Tuesday, April 15, 2008

Enlightenment

II. Enlightenment (§538-581)

Hegel explores the opposition of faith, as he has described it in the previous section (below), and pure insight, which at this point I would describe as rationality, or something akin to what we might today imagine as perfectly scientific thinking. This is possibly way off.

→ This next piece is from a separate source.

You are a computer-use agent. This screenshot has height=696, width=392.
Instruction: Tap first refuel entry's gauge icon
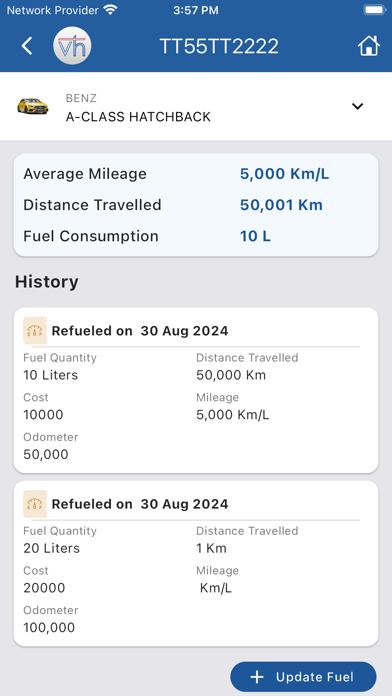[35, 331]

Enlightenment, as the goal of pure insight, is opposed to faith, the house of beliefs (esp. religious). What enlightenment opposes seems to be dogmatism and superstition, but at root this is mostly the fault of the power-hungry human failings of the priestly class. Faith is in turn opposed to enlightenment, since it seeks an all too-easy, undialectical (non-fluctuating) truth. I'd say of all the opposites, Hegel is harsher in his critique of enlightenment than he generally is, perhaps exposing some religious defensiveness himself. A rather pleasing summary of Hegel's religious leanings and defense are summarized well by Findlay:

549. The object of religion is rightly declared by enlightenment to be a product of the religious man’s thought, but it is wrongly supposed that this means that this object is a mere fabrication. The religious man’s trust in God is a recognition of the identity of God with his own rational being. The worship of the religious community is likewise something in which God comes to be as the spirit of that community, and does not remain blandly beyond it.
The remainder of the Enlightenment sections are spent trying to resolve the fight between faith and pure insight. The Spirit is again left in a situation of flux between the two, unable to reconcile the abstract Supreme and the concrete, this time on a cosmic level.